PASSAGE GIVEN.
_ _ _

6. Do Something Different: For all that is holy and good and smothered in cheese, try your best not to make your sport your whole personality. Putting those proverbial eggs all in one basket may make you feel special and important and dedicated and whatever else your ego is telling you, but I promise it does way more harm than good long-term. If you're anything like me, you probably believe the golden years as an athlete will/would never end and you take it as a challenge when someone like me tells you that they inevitably will. Just like tendinitis, it comes for all of us at some point. So, you have two options: 1) live in denial, be woefully unprepared when that day does finally come, and try to deal by going back to a sport that you have outgrown and vice versa or project your grief into a book where you make the questionable decision to quote your diary at the start of each chapter, OR 2) embrace the freedom and beauty of the world and your personhood outside of sport and the athlete label. Make time for and nurture your other interests, even if only for an hour a week, so that you don't pigeon-hole yourself into one definition that does eventually fade. Get excited about other stuff and let that stuff add value to your life - not detract from how much you care about your sport.


Bottom line: It’s high time we kick diet culture out of sports. This isn’t about rebelling for the sake of rebelling or giving up on being your best. It’s about respect – for our bodies, our mental health, and our love for the sport we each fell in love with once upon a time. It’s about redefining what ‘best’ means. It’s about being healthy, happy, and whole – in whatever form that takes for you.


Let’s redefine what it means to be an athlete, a retired athlete, and a human bean on our own damn terms. Bodies of all shapes, sizes, and abilities, united by a love for sport and a big, firm middle finger to diet culture, trying to do something we love in the bodies we have.


TL;DR: Food is more than fuel, you are more than a body, and life is more than sport.

_ _ _

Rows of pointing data
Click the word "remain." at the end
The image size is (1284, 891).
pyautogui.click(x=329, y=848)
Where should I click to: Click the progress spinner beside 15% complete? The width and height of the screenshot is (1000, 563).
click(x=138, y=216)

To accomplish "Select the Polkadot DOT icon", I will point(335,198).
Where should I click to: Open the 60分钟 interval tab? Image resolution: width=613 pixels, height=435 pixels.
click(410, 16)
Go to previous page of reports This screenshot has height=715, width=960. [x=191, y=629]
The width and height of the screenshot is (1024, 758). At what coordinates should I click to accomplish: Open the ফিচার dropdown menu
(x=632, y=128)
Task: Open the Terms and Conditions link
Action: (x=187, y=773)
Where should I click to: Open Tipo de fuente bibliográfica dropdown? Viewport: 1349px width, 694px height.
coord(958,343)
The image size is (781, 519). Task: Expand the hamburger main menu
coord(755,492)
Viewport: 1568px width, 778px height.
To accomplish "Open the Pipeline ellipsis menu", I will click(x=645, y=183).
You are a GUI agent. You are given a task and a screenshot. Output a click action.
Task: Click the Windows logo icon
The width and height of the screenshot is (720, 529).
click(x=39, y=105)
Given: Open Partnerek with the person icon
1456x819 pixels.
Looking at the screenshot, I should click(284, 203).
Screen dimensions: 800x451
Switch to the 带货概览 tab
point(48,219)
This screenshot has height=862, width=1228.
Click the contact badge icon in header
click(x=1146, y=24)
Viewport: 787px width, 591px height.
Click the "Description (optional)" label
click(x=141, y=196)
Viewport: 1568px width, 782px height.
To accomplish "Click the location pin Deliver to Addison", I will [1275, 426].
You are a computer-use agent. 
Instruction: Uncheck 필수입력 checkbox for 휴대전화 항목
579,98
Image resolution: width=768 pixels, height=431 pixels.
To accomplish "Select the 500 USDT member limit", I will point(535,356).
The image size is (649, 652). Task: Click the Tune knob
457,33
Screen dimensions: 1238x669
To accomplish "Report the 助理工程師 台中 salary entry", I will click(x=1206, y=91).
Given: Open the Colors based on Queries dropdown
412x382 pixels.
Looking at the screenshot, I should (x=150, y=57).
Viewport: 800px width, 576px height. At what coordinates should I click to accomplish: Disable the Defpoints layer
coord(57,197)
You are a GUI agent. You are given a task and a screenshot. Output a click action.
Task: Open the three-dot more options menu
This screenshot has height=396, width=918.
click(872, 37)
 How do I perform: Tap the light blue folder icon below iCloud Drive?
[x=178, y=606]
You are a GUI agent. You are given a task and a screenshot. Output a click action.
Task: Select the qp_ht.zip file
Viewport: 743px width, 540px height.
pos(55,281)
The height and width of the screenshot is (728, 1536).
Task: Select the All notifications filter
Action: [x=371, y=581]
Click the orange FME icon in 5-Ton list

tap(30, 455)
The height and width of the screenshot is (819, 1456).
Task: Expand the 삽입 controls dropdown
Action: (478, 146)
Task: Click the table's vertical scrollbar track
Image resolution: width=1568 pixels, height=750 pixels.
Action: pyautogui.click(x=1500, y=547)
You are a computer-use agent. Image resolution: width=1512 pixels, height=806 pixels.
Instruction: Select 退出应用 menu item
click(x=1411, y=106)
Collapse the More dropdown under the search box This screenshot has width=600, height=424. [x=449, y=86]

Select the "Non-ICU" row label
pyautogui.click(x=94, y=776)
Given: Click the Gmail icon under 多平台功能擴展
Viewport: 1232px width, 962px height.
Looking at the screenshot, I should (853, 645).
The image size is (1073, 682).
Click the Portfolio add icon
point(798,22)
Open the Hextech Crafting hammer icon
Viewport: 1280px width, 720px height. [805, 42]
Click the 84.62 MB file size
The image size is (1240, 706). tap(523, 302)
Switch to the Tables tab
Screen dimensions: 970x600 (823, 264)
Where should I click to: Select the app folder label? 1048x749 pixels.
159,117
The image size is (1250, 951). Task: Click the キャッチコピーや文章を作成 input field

_ _ _

CHALLENGE. Write out everything in the passage on athletes and diet culture from "Bottom line: It’s" down to "more than sport.". Rely only on the passage on athletes and diet culture.

EXERCISE SOLUTION.
Bottom line: It’s high time we kick diet culture out of sports. This isn’t about rebelling for the sake of rebelling or giving up on being your best. It’s about respect – for our bodies, our mental health, and our love for the sport we each fell in love with once upon a time. It’s about redefining what ‘best’ means. It’s about being healthy, happy, and whole – in whatever form that takes for you.


Let’s redefine what it means to be an athlete, a retired athlete, and a human bean on our own damn terms. Bodies of all shapes, sizes, and abilities, united by a love for sport and a big, firm middle finger to diet culture, trying to do something we love in the bodies we have.


TL;DR: Food is more than fuel, you are more than a body, and life is more than sport.